Dataset excerpts:
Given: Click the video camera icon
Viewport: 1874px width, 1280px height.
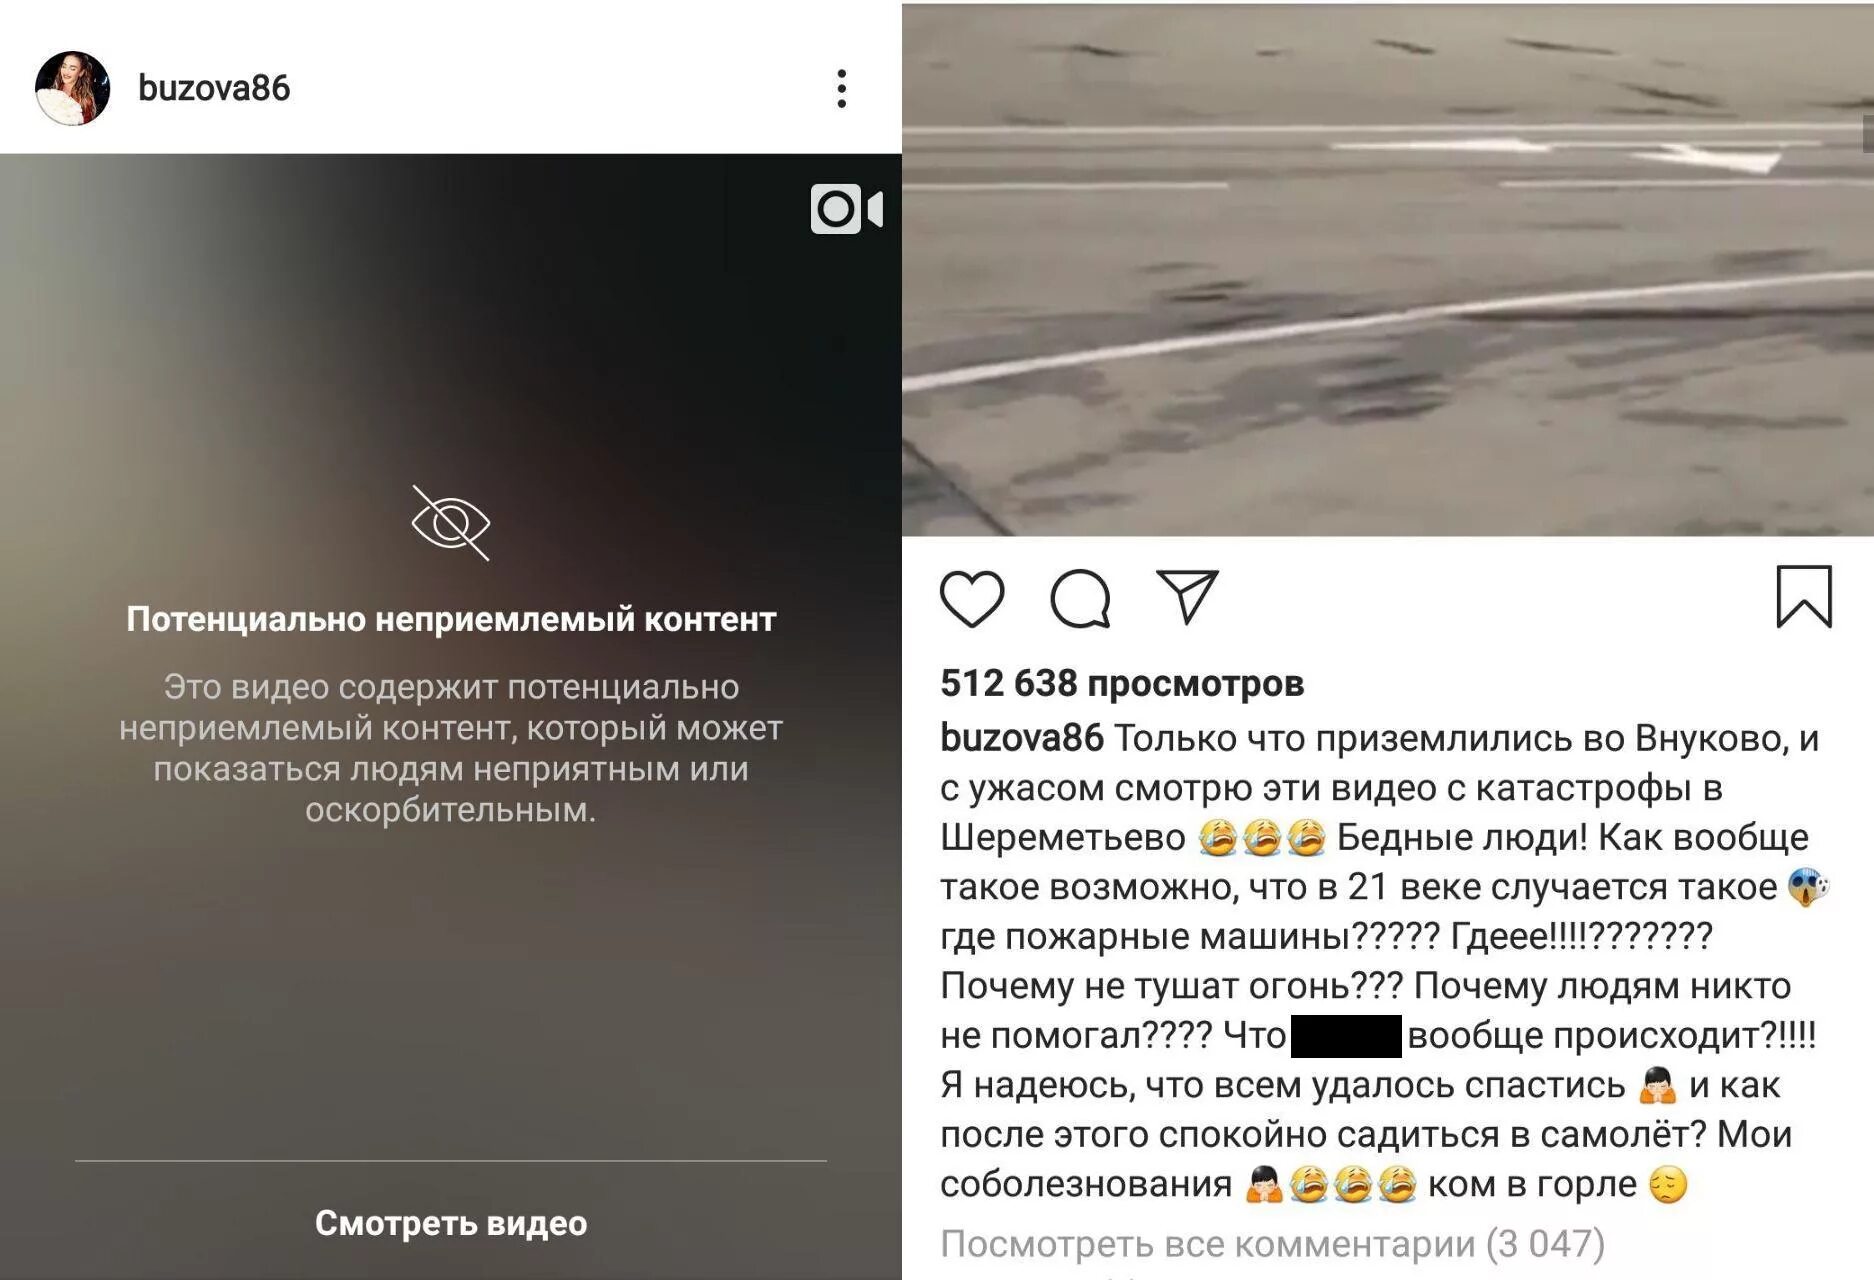Looking at the screenshot, I should click(846, 209).
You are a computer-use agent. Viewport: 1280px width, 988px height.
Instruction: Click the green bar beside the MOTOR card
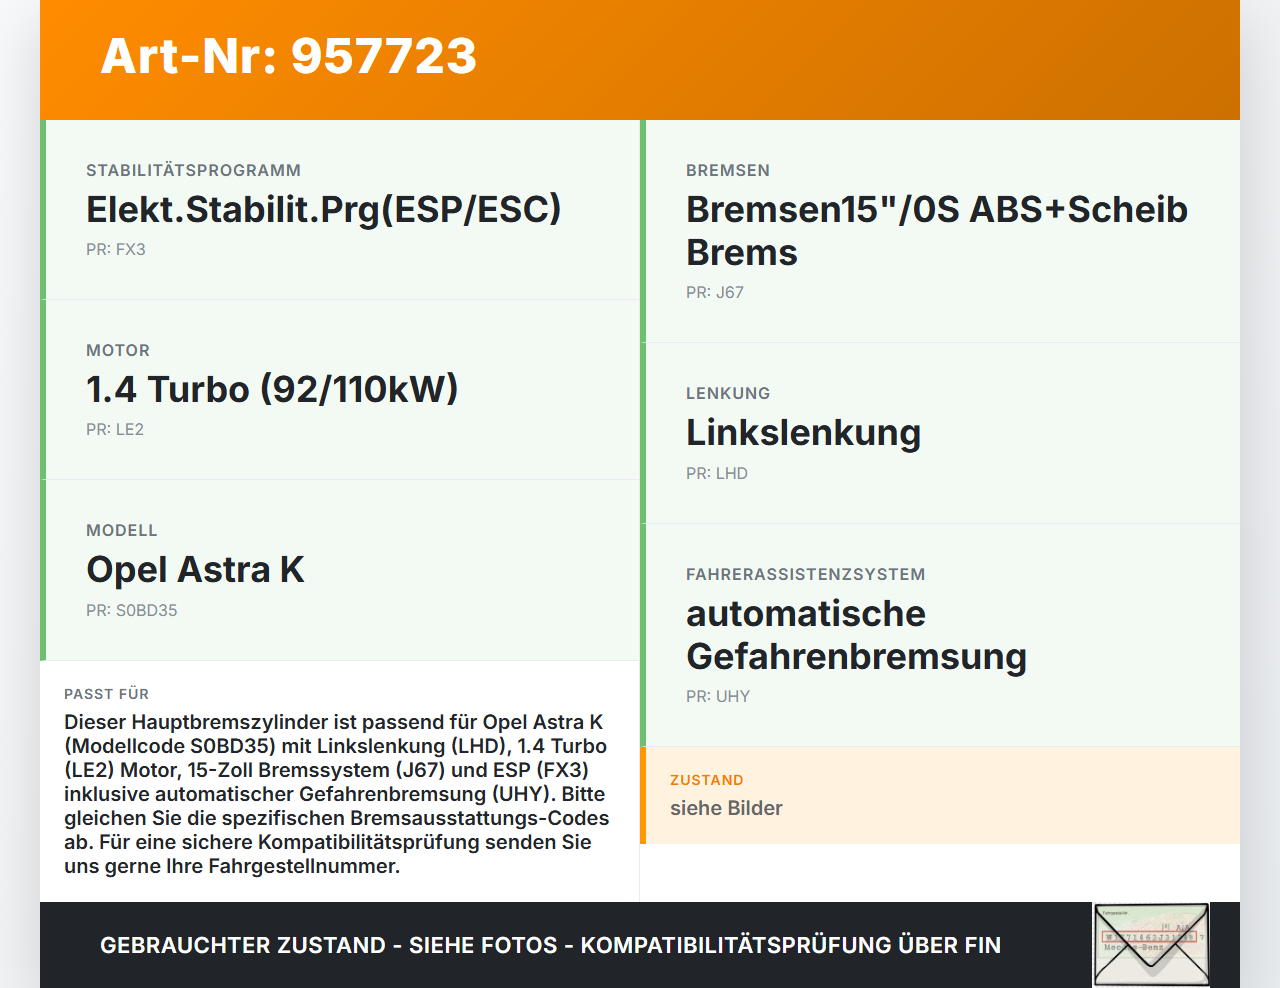click(43, 389)
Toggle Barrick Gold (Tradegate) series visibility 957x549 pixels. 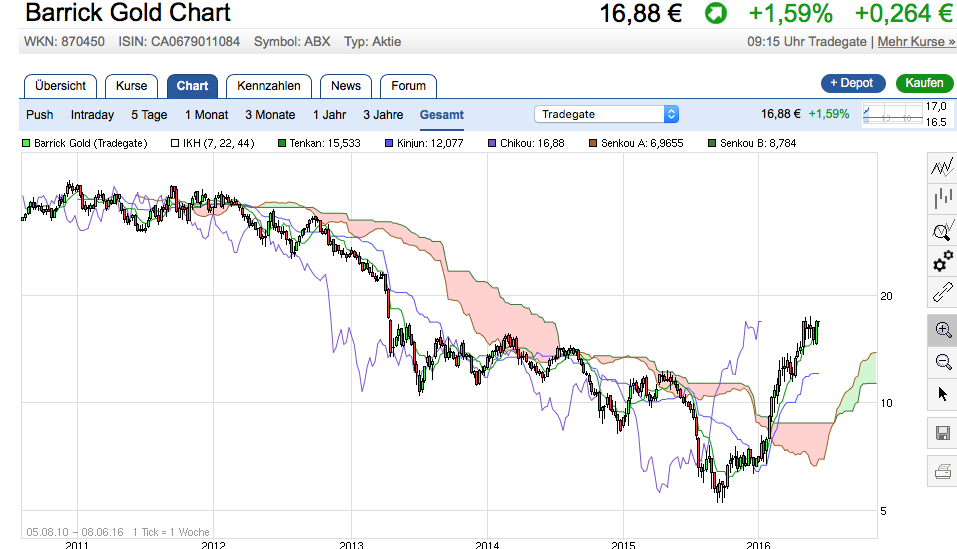pos(27,143)
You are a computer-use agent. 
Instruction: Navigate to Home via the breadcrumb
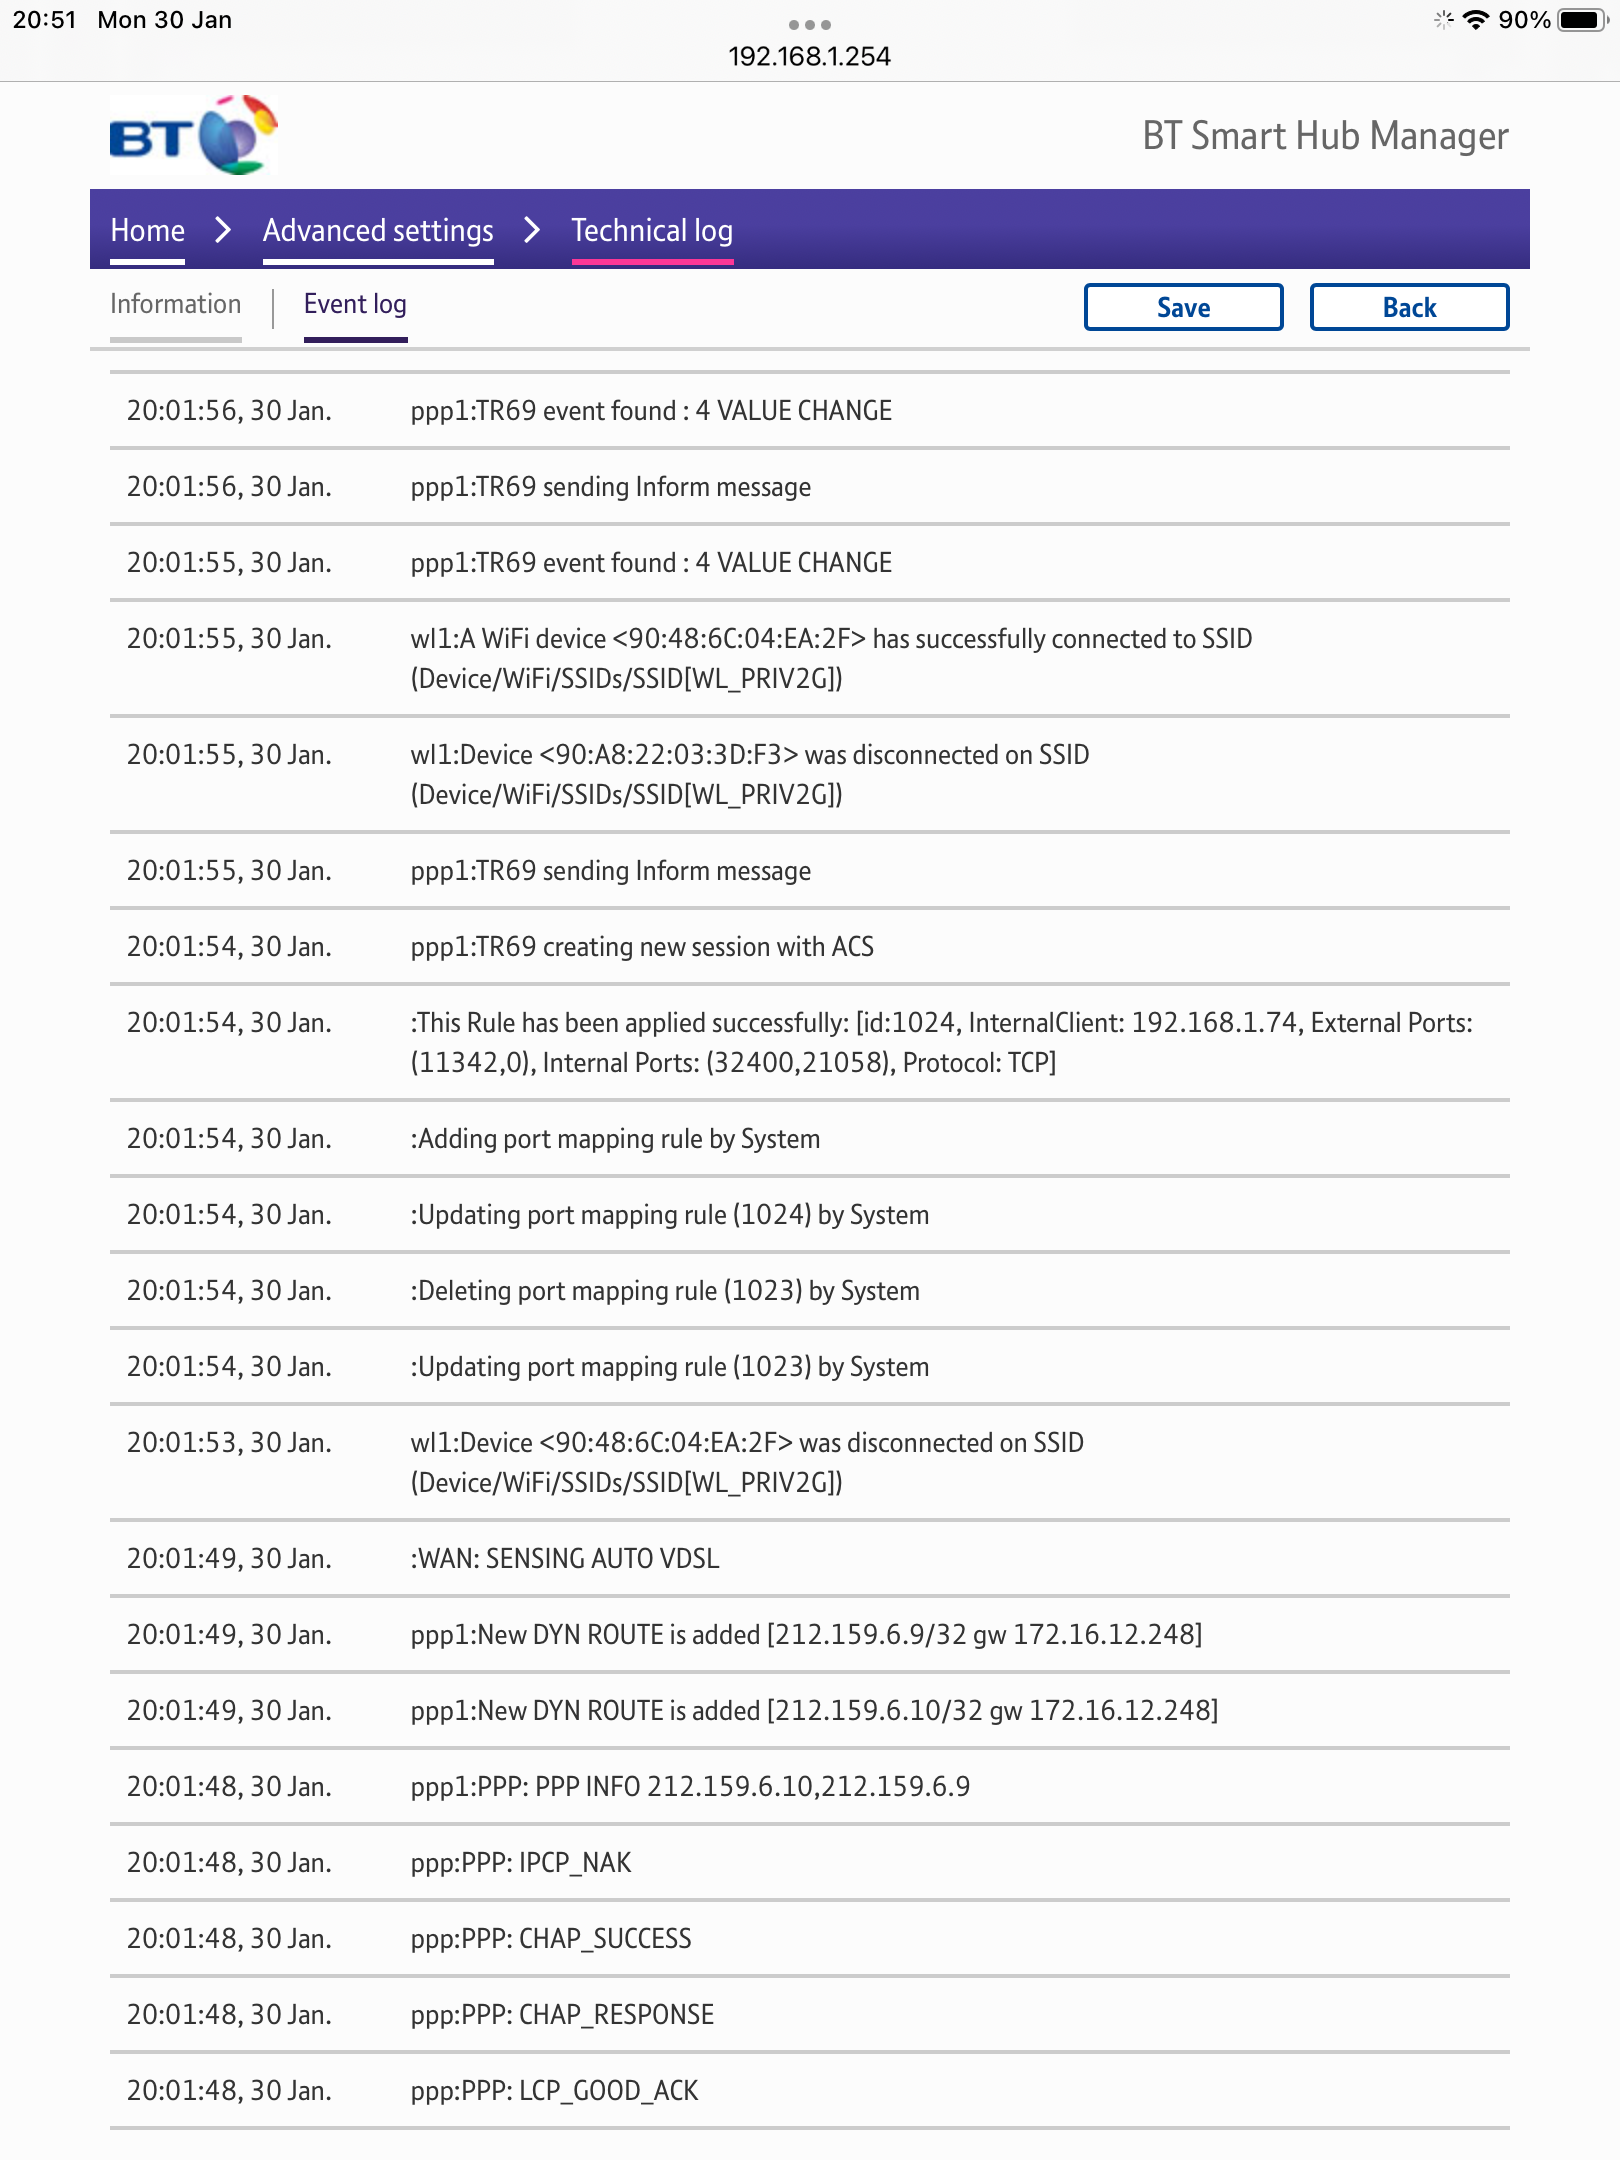click(x=148, y=230)
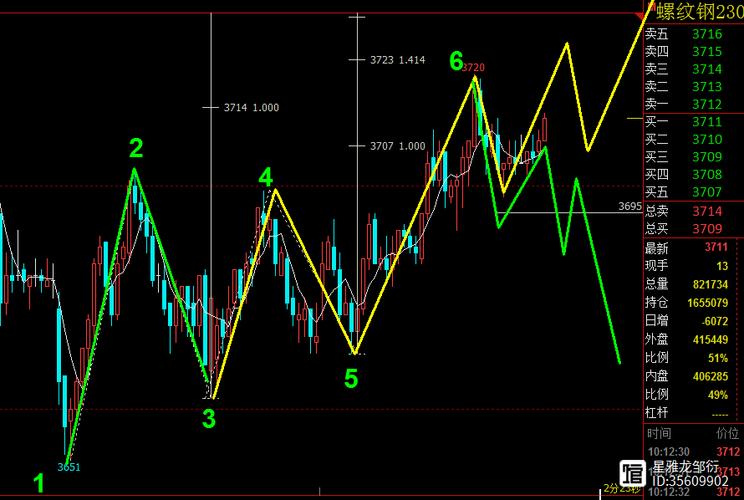Select the 买一 bid price 3711
This screenshot has width=744, height=500.
click(707, 122)
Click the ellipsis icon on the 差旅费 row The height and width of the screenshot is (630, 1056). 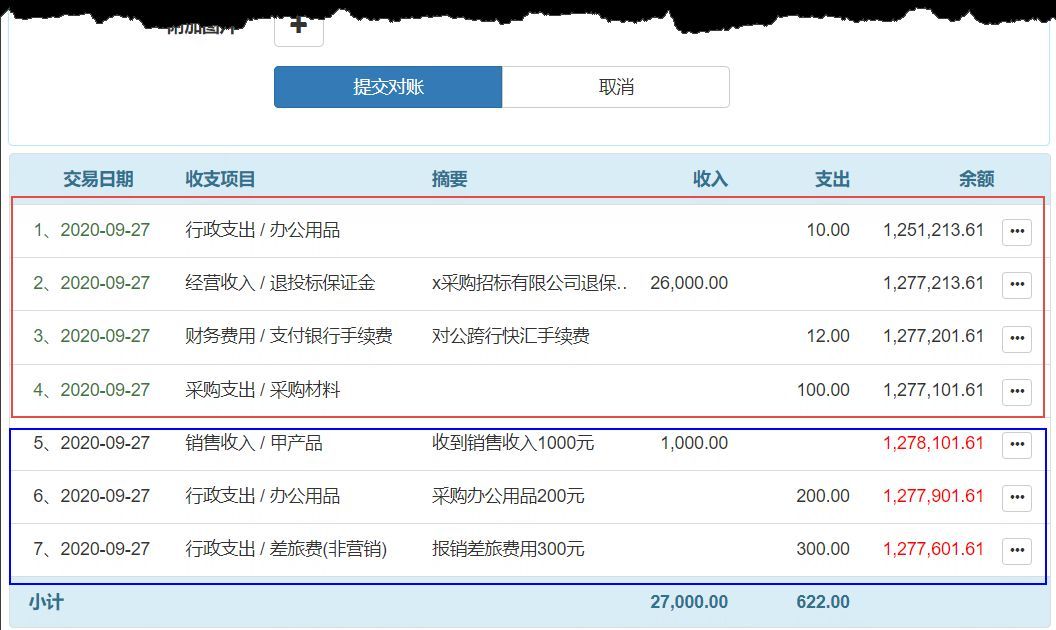click(1016, 550)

WHAT TO WORK ON: Find and copy every line in the entries above where the string "computer" occurs.

ANSWER SPACE:
You are a computer-use agent. Viewport: 1280px width, 988px height.
You are a computer-use agent. 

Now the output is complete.